Two statistical surveys [6,7] of the ∼1 h QP electron injection events (with hundreds of keV up to several MeV of energy) suggest a variable interpulse period (∼40–90 min) as well as a dawn-dusk asymmetry with ∼80% of the events identified in the duskside, indicative of a dominance by reconnection sites in the duskside. A survey of low-frequency waves (of periods 10–60 min) by Pan et al. [8] showed an intense population of magnetic fluctuations extending from the pre-noon sector to dusk, but a clear local minimum in the distribution was seen at ∼18 LT. Bader et al. [9] examined all available Cassini UVIS auroral sequences and also found an obvious location bias on the duskside for ∼1 h auroral flashes with duration < 20 min and emission power up to 50% of the total auroral power. They suggested a closed field configuration as the QP pulsation event was observed in both hemispheres, and a possible internal driving mechanism—a “drizzle” of small-scale magnetodisc reconnection events predominantly in the dusk flank, contributing to plasma circulation in this region.

The reconnection “drizzle” was proposed by Delamere et al. [10], who examined Cassini magnetometer (MAG) data for identified current sheet crossings in Saturn’s magnetosphere and found large-scale reconnection events are insufficient to support the observations of large B_$\theta$ variations as well as frequent negative measurements in B_$\theta$. They concluded that plasma can be lost through reconnection “drizzle” (a patchy network of small-scale reconnection sites), which are found predominately on the dusk flank. Studies of the dayside magnetodisc by Guo et al. [11,12] showed that magnetodisc reconnections can occur on the dayside, and, with potential corotation with the planet, the existence of internally driven “drizzle-like” dayside magnetodisc reconnection casts a reconsideration of the balance between internal and external drivers that control magnetic reconnection especially on the dayside.

In addition, the magnetospheric box model developed by Yates et al. [13] showed the ∼1 h QP magnetic field fluctuations are likely second harmonic Alfvén waves standing between the northern and southern ionospheres in the outer magnetosphere, and are modulated by the rocking of Saturn’s magnetosphere. Yao et al. [14] proposed another possible link with wave characteristics—pulsating FACs generated by travelling Alfvén waves—when investigating a near-noon auroral feature of 30 min duration. Furthermore, Rusaitis et al. [15] suggested that solar wind periodic density structures could propagate into Saturn’s magnetosphere and show up in the MAG data. They found these field perturbations spreading across both dayside and nightside local times with Alfvénic characteristics and proposed that the driving mechanisms were standing Alfvén waves driven from solar wind interaction at the magnetopause [15,16].

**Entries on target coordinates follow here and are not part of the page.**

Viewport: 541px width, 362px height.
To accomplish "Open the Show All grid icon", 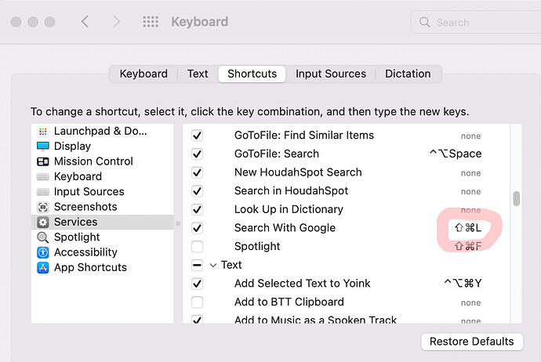I will 151,22.
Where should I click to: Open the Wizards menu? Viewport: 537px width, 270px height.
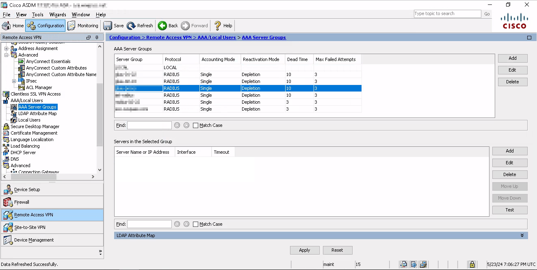tap(58, 15)
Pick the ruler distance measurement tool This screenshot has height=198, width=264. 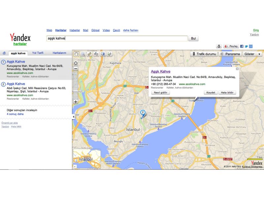coord(89,54)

This research focuses on HST observations of Saturn’s UV aurora during 2013–2017 in search for quasiperiodic auroral flashes and magnetic field measurements by Cassini’s magnetometer in order to analyse the characteristics of conjugate field perturbations.

2. Data

2.1. Hubble Space Telescope Images

We use Hubble Space Telescope (HST) images of Saturn’s northern UV aurorae from 2013–2017 taken by two instruments onboard, the Advanced Camera for Surveys (ACS) and the Space Telescope Imaging Spectrograph (STIS). The “F115LP” (passband 1150–2000 Å) and “F125LP” (1200–2000 Å) filters were used for the ACS (2013 images), and the “F25SrF2” (1250–1900 Å) filters were used for the STIS (2014–2017 images) while unfiltered images (1150–1900 Å) were also included in the 2014 campaign. Because of the use of different instruments and filters, the integration time of subexposures from different years varies—100 s for 2013 images, between 270 and 420 s for 2014 images, 450 s for 2016 images, and 500 s for 2017 images. These images have been previously presented by [17,18,19].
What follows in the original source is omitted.